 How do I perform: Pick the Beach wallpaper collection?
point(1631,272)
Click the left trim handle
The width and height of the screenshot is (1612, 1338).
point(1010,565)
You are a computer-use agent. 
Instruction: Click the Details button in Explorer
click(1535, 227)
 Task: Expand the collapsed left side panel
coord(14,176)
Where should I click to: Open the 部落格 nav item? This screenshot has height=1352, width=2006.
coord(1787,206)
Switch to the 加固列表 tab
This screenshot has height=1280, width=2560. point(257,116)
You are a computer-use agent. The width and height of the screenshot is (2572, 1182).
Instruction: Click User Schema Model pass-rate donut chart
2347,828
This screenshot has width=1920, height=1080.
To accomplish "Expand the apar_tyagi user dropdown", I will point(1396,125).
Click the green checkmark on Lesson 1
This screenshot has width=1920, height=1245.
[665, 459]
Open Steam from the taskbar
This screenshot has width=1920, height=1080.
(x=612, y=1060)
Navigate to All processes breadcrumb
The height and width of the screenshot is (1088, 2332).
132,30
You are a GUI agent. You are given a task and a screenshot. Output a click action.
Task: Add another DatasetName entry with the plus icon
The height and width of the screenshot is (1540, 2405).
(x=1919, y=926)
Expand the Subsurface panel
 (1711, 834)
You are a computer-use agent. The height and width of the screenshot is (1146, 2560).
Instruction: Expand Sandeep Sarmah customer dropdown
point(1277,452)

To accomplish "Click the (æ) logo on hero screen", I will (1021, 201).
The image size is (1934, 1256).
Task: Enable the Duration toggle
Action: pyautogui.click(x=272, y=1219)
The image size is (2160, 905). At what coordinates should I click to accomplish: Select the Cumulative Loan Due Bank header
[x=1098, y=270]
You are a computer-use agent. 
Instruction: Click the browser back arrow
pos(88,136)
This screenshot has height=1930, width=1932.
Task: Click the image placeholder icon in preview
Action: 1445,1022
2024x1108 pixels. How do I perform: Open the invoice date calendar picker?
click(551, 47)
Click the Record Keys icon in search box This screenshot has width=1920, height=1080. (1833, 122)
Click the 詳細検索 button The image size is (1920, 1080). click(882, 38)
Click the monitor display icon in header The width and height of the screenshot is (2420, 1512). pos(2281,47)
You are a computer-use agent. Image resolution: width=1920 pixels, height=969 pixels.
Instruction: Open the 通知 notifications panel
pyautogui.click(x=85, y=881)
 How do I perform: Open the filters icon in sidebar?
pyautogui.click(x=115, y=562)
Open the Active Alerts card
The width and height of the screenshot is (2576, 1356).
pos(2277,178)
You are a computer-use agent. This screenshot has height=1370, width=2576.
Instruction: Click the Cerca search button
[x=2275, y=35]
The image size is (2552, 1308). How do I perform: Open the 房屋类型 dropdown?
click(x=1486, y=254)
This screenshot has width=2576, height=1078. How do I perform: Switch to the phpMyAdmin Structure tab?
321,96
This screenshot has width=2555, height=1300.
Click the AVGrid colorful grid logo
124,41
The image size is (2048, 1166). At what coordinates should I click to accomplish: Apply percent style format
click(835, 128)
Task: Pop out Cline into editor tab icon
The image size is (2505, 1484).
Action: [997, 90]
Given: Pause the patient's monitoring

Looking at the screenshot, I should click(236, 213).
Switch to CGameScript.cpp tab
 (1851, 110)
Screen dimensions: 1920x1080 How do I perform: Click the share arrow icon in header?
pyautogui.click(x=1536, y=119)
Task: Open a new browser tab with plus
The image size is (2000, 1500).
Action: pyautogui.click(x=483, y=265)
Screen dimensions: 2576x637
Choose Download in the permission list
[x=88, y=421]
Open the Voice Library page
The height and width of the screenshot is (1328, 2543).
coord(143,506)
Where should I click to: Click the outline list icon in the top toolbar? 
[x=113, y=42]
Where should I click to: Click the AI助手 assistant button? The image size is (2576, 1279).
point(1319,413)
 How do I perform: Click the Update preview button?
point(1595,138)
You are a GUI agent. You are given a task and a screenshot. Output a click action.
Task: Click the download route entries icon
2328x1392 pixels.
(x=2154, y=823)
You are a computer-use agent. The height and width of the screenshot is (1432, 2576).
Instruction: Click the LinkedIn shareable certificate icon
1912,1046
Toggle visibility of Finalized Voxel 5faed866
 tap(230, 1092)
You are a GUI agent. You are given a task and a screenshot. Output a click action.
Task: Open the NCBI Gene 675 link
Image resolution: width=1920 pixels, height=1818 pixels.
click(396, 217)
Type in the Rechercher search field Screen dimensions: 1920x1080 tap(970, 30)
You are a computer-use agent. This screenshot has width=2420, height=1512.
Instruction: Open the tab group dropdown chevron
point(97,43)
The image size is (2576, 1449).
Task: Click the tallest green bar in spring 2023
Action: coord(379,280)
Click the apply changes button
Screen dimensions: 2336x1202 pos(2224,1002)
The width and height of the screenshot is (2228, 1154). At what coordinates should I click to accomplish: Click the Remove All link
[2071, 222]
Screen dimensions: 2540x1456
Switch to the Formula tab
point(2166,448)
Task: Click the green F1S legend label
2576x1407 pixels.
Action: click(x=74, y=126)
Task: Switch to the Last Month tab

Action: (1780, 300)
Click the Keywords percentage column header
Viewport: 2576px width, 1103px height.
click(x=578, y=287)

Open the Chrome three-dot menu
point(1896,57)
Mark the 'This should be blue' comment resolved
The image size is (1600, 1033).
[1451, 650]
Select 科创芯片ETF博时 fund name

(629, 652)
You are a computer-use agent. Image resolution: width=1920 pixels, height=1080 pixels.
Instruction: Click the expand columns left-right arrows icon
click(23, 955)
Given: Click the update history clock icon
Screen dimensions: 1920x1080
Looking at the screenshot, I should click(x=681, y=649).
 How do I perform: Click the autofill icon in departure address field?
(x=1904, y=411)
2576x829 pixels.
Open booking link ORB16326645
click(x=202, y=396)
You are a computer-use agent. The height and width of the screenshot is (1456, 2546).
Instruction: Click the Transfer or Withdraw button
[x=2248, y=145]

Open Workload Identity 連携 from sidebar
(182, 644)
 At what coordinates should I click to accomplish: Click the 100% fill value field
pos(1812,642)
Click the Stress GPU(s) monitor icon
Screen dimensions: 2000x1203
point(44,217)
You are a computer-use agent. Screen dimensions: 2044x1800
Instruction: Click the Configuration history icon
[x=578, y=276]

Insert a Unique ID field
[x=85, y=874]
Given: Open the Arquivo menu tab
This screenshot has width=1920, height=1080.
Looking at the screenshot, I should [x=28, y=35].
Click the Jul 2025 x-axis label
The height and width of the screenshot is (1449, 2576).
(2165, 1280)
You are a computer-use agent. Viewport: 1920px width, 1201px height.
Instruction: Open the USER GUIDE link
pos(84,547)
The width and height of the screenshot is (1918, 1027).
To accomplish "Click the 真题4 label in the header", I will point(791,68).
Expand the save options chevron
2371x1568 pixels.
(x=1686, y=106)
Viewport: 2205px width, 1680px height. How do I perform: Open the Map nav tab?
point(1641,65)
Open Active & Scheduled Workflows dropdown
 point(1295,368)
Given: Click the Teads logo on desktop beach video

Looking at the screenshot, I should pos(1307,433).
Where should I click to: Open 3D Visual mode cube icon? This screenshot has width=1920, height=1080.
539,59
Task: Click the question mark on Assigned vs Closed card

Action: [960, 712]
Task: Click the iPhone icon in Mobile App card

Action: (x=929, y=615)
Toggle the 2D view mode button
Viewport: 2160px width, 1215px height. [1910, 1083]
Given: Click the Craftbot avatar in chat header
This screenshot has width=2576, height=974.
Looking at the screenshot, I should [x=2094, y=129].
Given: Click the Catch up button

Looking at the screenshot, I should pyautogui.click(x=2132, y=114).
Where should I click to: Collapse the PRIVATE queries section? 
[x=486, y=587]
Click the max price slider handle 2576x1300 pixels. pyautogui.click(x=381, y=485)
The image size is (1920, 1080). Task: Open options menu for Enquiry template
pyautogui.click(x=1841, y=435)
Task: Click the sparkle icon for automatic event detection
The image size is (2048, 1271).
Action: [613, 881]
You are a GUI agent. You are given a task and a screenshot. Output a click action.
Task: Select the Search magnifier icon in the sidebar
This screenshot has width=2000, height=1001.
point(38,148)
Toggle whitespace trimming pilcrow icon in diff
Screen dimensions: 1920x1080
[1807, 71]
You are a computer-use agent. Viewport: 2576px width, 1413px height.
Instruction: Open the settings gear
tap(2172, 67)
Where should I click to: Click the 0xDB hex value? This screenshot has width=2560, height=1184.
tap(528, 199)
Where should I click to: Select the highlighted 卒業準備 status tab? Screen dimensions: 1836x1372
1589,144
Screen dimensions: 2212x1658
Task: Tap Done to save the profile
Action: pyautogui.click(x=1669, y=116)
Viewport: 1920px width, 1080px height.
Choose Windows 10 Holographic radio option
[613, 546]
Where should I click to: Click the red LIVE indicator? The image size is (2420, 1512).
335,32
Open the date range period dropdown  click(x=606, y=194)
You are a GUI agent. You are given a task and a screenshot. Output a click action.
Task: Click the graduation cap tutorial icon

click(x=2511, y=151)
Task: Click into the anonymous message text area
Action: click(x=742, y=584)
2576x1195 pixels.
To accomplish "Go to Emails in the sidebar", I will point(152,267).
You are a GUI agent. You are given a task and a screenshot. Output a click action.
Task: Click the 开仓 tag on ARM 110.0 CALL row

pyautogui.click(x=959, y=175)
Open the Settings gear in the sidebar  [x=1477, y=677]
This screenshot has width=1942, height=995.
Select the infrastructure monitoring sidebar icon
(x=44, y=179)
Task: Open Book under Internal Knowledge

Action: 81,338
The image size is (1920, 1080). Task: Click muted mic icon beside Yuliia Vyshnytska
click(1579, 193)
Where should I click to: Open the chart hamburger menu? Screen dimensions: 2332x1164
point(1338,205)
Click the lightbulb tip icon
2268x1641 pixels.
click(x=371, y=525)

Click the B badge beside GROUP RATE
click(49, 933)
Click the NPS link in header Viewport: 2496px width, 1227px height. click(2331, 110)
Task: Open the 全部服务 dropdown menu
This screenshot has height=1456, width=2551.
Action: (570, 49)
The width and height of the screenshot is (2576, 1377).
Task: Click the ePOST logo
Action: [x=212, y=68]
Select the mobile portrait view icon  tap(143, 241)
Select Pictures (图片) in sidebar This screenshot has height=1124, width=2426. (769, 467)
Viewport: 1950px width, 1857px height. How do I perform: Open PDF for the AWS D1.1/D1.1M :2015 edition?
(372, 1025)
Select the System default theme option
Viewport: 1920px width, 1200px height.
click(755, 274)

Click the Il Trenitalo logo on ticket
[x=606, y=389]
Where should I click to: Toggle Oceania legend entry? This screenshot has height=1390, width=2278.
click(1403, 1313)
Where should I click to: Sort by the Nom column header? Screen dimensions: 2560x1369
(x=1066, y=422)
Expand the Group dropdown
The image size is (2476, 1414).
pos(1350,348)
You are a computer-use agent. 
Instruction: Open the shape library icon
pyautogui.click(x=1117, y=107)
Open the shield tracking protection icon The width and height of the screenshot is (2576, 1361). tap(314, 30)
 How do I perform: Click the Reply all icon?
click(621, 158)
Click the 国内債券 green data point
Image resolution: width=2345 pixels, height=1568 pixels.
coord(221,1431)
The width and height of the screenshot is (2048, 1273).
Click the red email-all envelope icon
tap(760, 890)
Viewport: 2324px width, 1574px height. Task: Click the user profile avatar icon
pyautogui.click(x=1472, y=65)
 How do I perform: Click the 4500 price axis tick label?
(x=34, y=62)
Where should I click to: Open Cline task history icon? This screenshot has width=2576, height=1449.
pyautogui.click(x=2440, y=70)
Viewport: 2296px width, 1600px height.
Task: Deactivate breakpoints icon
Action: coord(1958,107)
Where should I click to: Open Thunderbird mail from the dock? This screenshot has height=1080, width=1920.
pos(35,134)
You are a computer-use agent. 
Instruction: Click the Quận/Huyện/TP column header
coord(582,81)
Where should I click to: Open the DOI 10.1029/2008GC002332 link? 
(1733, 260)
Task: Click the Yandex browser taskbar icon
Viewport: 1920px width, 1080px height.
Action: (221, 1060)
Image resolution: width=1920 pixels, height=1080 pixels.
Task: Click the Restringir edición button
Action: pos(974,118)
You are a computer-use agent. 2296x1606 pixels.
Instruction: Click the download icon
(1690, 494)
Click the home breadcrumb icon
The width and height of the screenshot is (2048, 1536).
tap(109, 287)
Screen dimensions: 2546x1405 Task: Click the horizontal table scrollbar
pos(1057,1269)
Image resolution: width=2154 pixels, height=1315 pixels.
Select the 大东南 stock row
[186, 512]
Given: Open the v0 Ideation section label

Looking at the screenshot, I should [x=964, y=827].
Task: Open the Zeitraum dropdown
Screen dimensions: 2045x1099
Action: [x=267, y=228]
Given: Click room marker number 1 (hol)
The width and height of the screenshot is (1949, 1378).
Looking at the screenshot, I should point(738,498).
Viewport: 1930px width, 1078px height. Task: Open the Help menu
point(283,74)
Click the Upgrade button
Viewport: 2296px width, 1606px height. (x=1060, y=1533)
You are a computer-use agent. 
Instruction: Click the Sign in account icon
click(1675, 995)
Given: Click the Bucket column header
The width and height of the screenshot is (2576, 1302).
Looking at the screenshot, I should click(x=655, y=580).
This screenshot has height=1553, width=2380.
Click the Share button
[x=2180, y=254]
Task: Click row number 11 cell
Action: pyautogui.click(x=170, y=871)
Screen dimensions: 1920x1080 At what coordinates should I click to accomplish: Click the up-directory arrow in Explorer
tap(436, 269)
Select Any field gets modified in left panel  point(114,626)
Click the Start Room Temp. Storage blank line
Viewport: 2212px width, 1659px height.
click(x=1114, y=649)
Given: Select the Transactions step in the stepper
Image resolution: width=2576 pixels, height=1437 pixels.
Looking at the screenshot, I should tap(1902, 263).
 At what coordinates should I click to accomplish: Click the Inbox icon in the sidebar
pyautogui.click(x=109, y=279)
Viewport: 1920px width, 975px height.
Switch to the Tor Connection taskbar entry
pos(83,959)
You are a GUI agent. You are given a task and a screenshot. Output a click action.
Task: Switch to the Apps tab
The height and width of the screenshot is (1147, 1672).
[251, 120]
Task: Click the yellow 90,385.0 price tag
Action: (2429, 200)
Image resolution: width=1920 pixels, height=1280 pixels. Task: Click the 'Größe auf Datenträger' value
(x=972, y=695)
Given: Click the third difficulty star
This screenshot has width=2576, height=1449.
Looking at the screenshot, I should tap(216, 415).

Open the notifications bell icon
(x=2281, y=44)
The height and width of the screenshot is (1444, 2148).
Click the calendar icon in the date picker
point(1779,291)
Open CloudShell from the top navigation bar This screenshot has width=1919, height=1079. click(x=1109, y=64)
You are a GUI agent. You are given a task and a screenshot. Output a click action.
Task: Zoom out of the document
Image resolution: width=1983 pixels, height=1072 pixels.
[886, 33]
+---+
- Work task
Each line above with the string "plus" in it should be located and copied.

- Reply to the exercise
Task: Add another DatasetName entry with the plus icon
Task: Open a new browser tab with plus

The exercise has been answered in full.